Thursday 27 October 2016


            She was born in Warsaw.  She received a traditional education.  After graduating from middle school, she studied history and sociology at Warsaw University and received a Master’s degree.  She was in a Siberian camp during WWII.  She returned to Warsaw in 1946, and in 1948 she moved to Argentina; from 1972 she was living in Israel.  She began publishing in 1936 in Polish Jewish newspapers; she later wrote articles about literature and the Holocaust in: Di prese (The press), Idishe tsaytung (Jewish newspaper), and Davke (Necessarily) in Buenos Aires; Letste nayes (Latest news) and Yidishe tsaytung (Jewish newspaper) in Tel Aviv; Gesher (Bridge) in Jerusalem; and elsewhere.  Among her books: Mortkhe tenenboym-tamarof, der held fun di getos (Mortkhe Tenenboym-Tamarof, the hero of the ghettos) (Tel Aviv: Nay lebn, 1978), two vols.—in Hebrew translation, Gibor hagetaot, mordekhai tenenboim-tamarof (Tel Aviv, 1980), 424 pp. (an earlier Hebrew edition appeared in Jerusalem, 1974); Yalde hashoa (Children of the Holocaust) (Tel Aviv, 1983/1984), 167 pp., an adaptation of eleven diaries and memoirs of children and youth, written during or shortly after the Holocaust, translated into Hebrew by Tsvi Yashiv.  In Argentina she published a book under the pseudonym Bas-Khayim.

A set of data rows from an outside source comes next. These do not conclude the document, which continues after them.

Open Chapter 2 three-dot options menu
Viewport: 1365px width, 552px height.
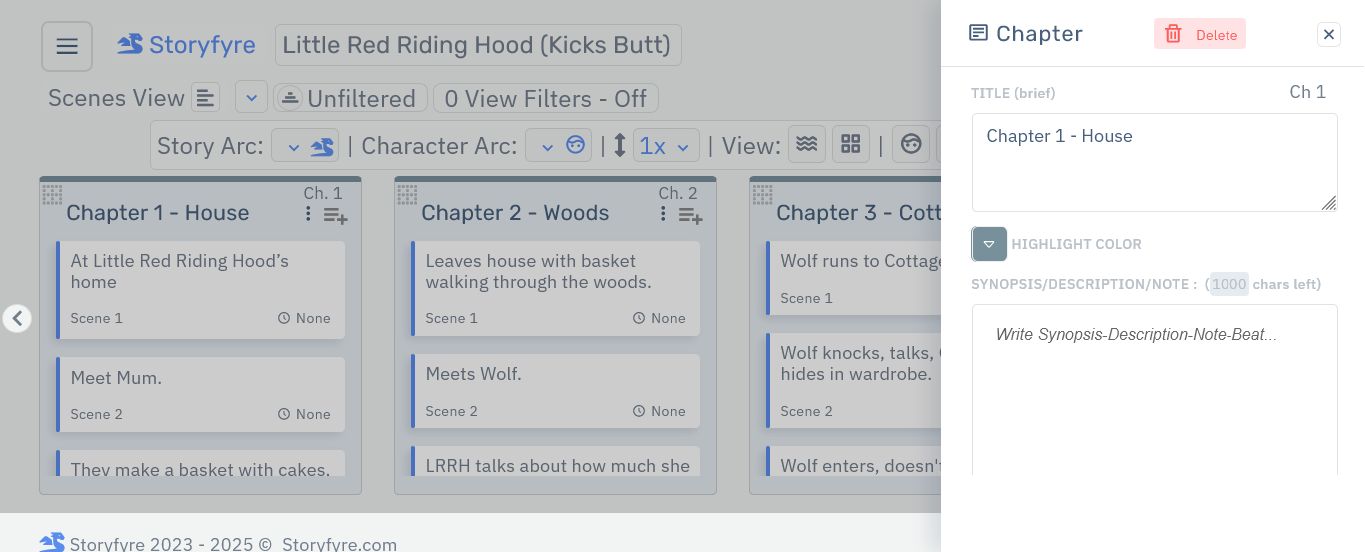click(x=663, y=214)
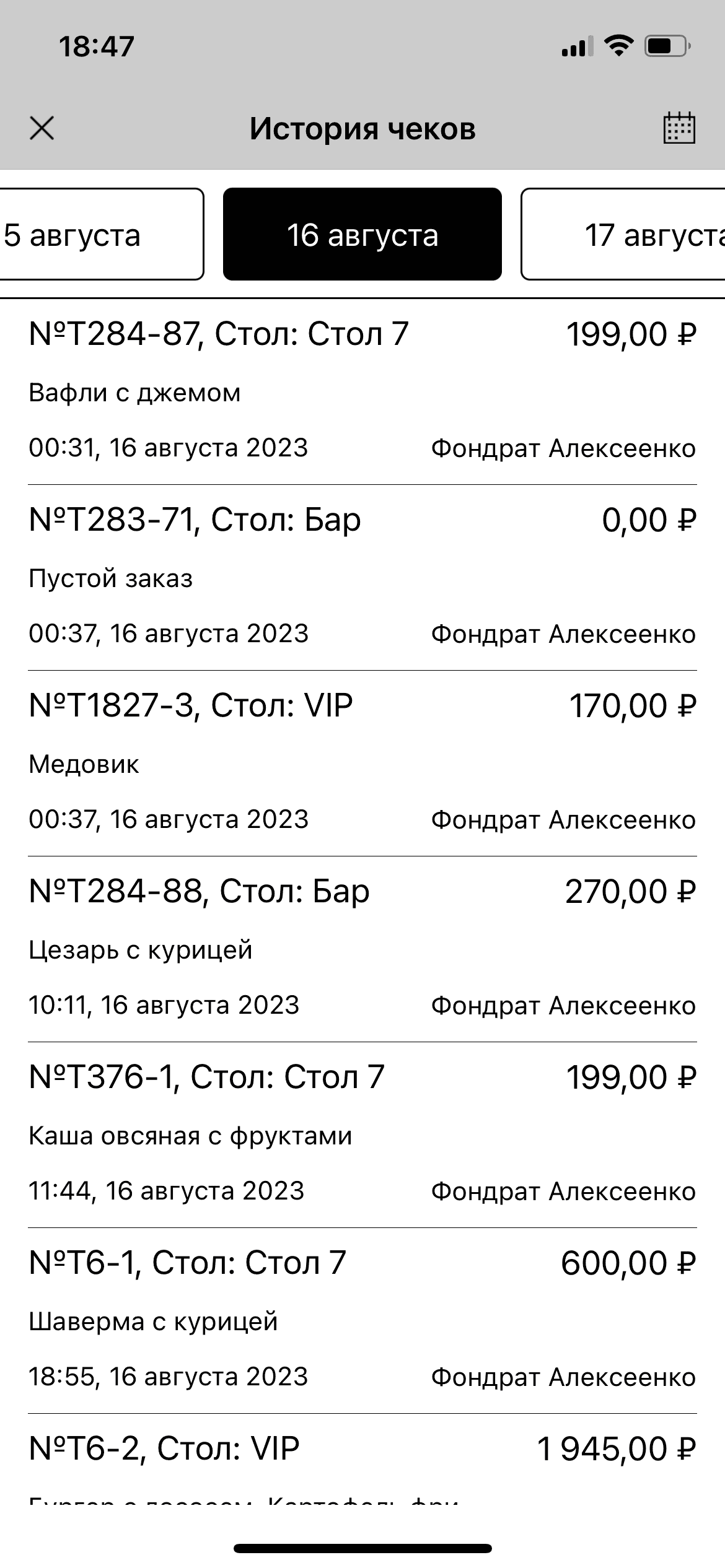View receipt №T6-1 for Стол 7
The image size is (725, 1568).
pos(187,1263)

Sources: D. Loin, in Gesher (Jerusalem) (August 1974); A. Baraban, in Yidishe tsaytung (Tel Aviv) (August 16, 1974); A. Tartakover, in Davar (Tel Aviv) (September 11, 1974); M. Goldshteyn, in Har haḥinukh (Tel Aviv) (October 17, 1974); Sh. Yadles (Sh. Kants), in Letste nayes (Tel Aviv) (August 15, 1975); Y. Shmulevitsh, in Forverts (New York) (September 8, 1978).

Berl Kagan, comp., Leksikon fun yidish-shraybers (Biographical dictionary of Yiddish writers) (New York, 1986), cols. 284-85.